Un tribunal israélien de Jérusalem a condamné une journaliste palestinienne à six mois de prison pour « incitation ».

Samah Dweik, 25 ans, travaille pour le journal Al-Qods et le Réseau en ligne « Nouvelles de Jérusalem ».

Elle a été arrêtée chez elle à Jérusalem le 10 avril et a été accusée d’incitation pour avoir pris position et posté une image sur facebook pour soutenir les Palestiniens récemment tués par les forces israéliennes.

Selon Quds News Network (le Réseau Nouvelles de Jérusalem), Dweik a été déclarée coupable d’avoir utilisé des mots tels que « martyr » et « intifada » dans ses posts sur facebook. L’argumentation de son avocat comme quoi ce sont des termes couramment utilisés dans les médias arabes a été rejetée par les juges israéliens.

Avant son arrestation, Dweik avait suivi de près le cas de Marah Bakir, élève qui allait à l’école avec ses amies en octobre dernier lorsque la police israélienne les a encerclées, a ouvert le feu et l’a arrêtée sous le prétexte qu’elle avait l’intention de poignarder un officier.

Dweik est l’une des six Palestiniennes actuellement emprisonnées pour une prétendue incitation sur les réseaux sociaux.

Quds News Network a publié une photo dont il dit qu’elle montre Dweik souriant et saluant alors qu’elle est escortée par des gardes israéliens le jour de son jugement.

https://twitter.com/qudsn/status/755063013820932100

Au mois de juin, il y avait 21 journalistes palestiniens dans les prisons israéliennes, selon l’association de défense des droits des prisonniers Addameer.

Une vingtaine de Palestiniens ont été arrêtés depuis octobre pour leurs activités sur les réseaux sociaux.

La semaine dernière, la ministre de la Justice Ayelet Shaked et le ministre de la Sécurité Publique Gilad Erdan ont présenté un projet de loi qui permettrait aux tribunaux d’exiger des sociétés Internet comme Facebook, Google, YouTube et Twitter de retirer des contenus considérés comme un « danger pour la sécurité personnelle, publique ou de l’Etat ».

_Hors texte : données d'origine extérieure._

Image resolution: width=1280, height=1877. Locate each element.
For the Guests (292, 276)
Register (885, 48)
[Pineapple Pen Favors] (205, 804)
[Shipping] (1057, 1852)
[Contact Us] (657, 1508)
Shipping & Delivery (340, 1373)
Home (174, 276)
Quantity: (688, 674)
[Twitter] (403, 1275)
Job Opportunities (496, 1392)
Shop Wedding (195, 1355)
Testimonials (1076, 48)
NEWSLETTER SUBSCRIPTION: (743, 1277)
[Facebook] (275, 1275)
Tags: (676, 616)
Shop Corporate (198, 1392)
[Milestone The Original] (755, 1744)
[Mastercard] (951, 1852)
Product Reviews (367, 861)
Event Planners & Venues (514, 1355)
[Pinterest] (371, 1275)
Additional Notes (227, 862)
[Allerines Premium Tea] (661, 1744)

Facebook retire déjà des contenus considérés comme criminels et retire fréquemment d’autres contenus à la demande du gouvernement israélien. On dit de cette proposition de loi qu’elle donnerait à Israël des pouvoirs sans précédent dans les procédures judiciaires.

En juin, Shaked a félicité Twitter, Facebook et Google pour avoir retiré 70% de leurs « contenus malfaisants ».

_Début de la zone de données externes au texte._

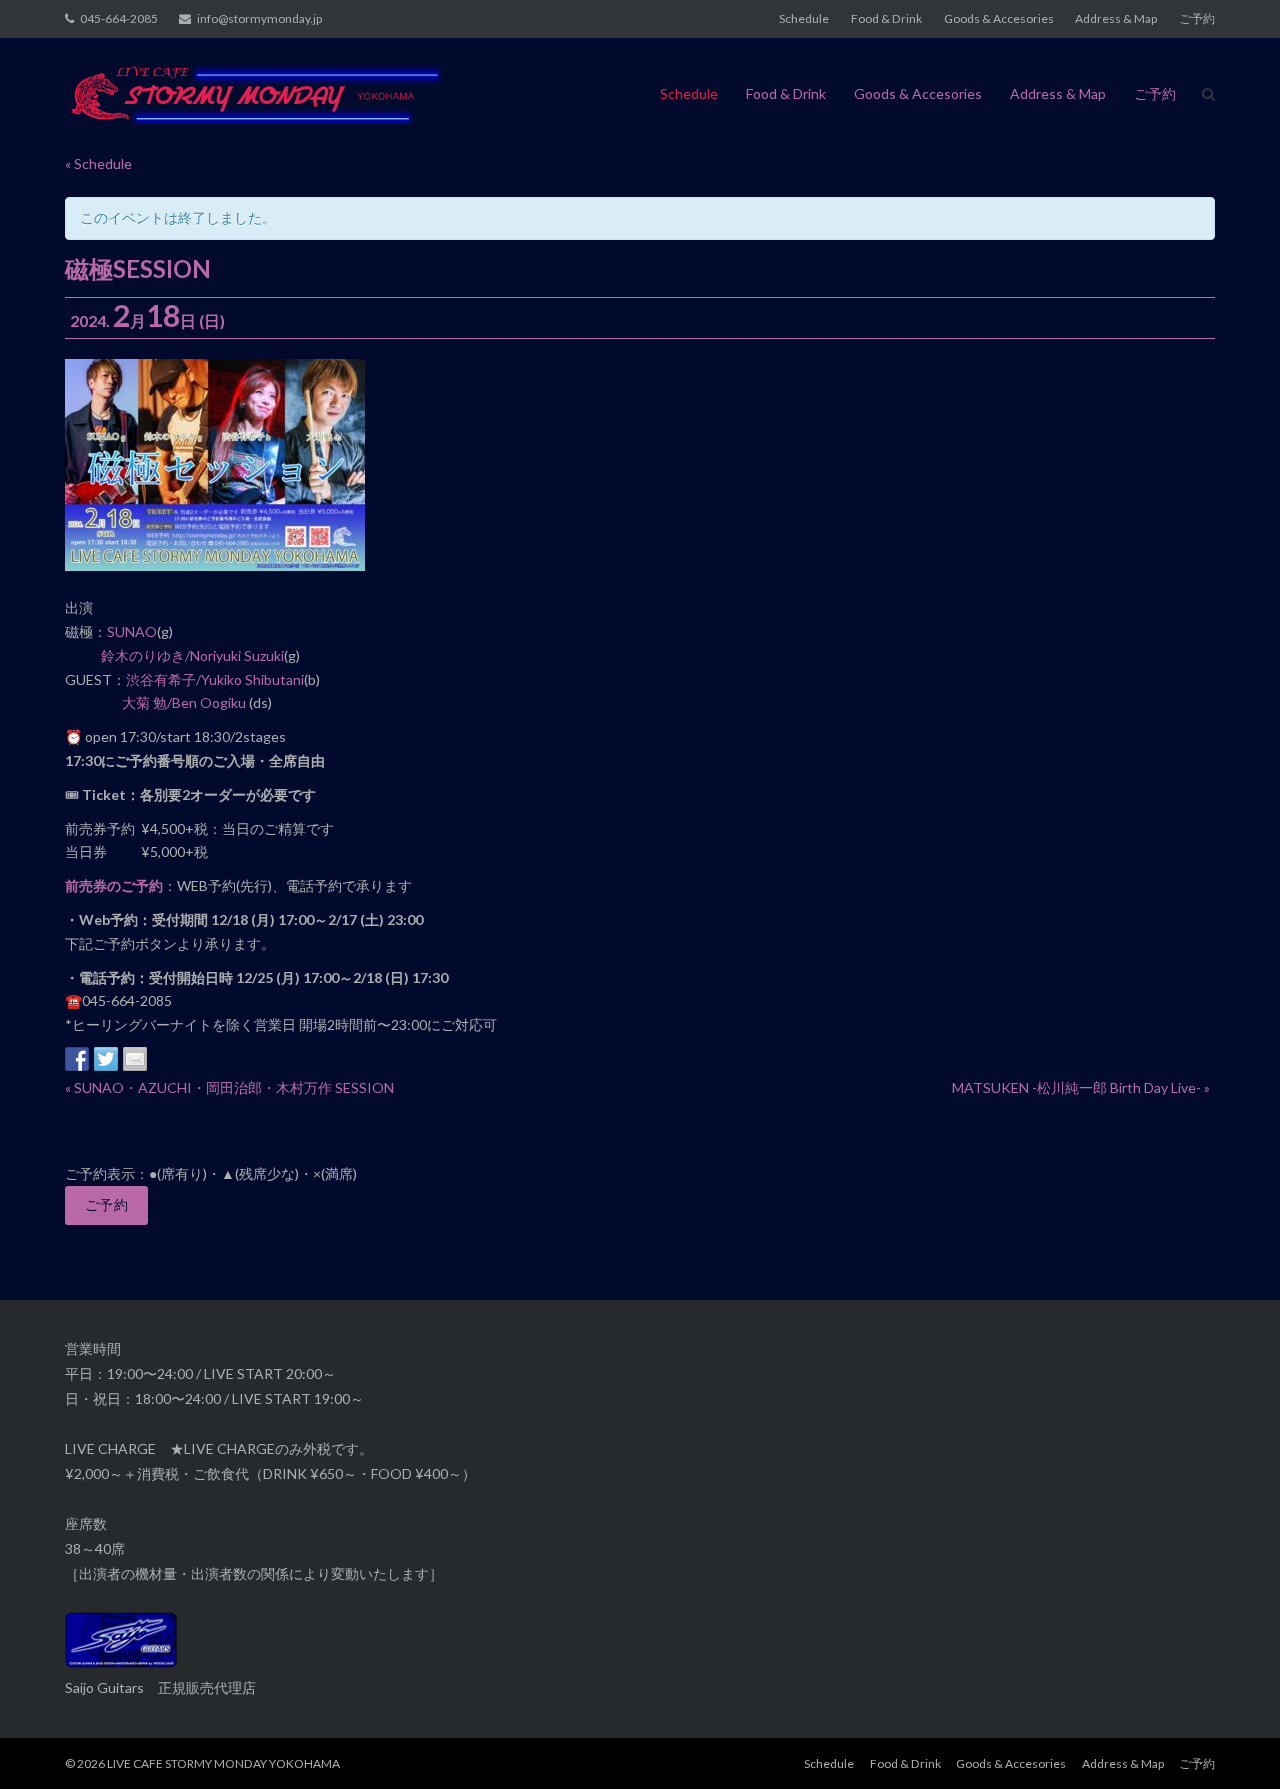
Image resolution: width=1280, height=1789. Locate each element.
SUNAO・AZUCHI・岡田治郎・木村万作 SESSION (229, 1087)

Ces dernières semaines cependant, Shaked et Erdan ont critiqué Facebook pour ne pas avoir retiré assez de messages faisant la promotion du « terrorisme ».

Erdan a dit que cette société avait « du sang sur les mains » et a traité Facebook de « monstre ».

La semaine dernière, l’association juridique attachée au gouvernement Shurat HaDin a poursuivi Facebook aux Etats Unis pour soutien matériel au terrorisme.

Mais l’antagonisme affiché publiquement par Erdan et Shaked envers Facebook est démenti par d’autres signes de collaboration entre la société et le gouvernement israélien.

Shaked et Erdan ont annoncé que leurs ministères commenceraient à rédiger le projet consistant à obliger les sociétés internet à effacer leur contenu le lendemain de leur rencontre avec la direction de Facebook au mois de juin dernier.

Ce même mois, le bureau israélien de Facebook a embauché Jordana Cutler, longtemps conseillère du Premier ministre Benjamin Netanyahu et précédemment chef du personnel à l’ambassade d’Israël à Washington, pour diriger leur politique et leur communication.

En février, Simon Milner, directeur politique de facebook pour le Royaume Uni, le Moyen-Orient et l’Afrique, a rencontré Erdan.

On dit que, au cours de cette réunion, Erdan a demandé à facebook d’aider Israël à surveiller et contrôler les réseaux sociaux – tâche qui dépasse les capacités du gouvernement.

Mais Milner n’a fait aucune promesse à Erdan. « Le fait est qu’ils ne font rien », a dit Erdan à Al-Monitor deux semaines après la réunion.

« Pourtant, je suis sûr qu’à la fin, ils n’auront pas le choix. Arriver au changement nécessaire demandera les efforts coordonnés de plusieurs pays, mais je sus certain qu’à la fin, les réseaux sociaux seront régulés », a ajouté Erdan.

Ce genre de régulation rendra vraisemblablement service aux gouvernements qui ont essayé de mettre les mouvements populaires hors la loi en les qualifiant de « terroristes », terme vague et fourre-tout.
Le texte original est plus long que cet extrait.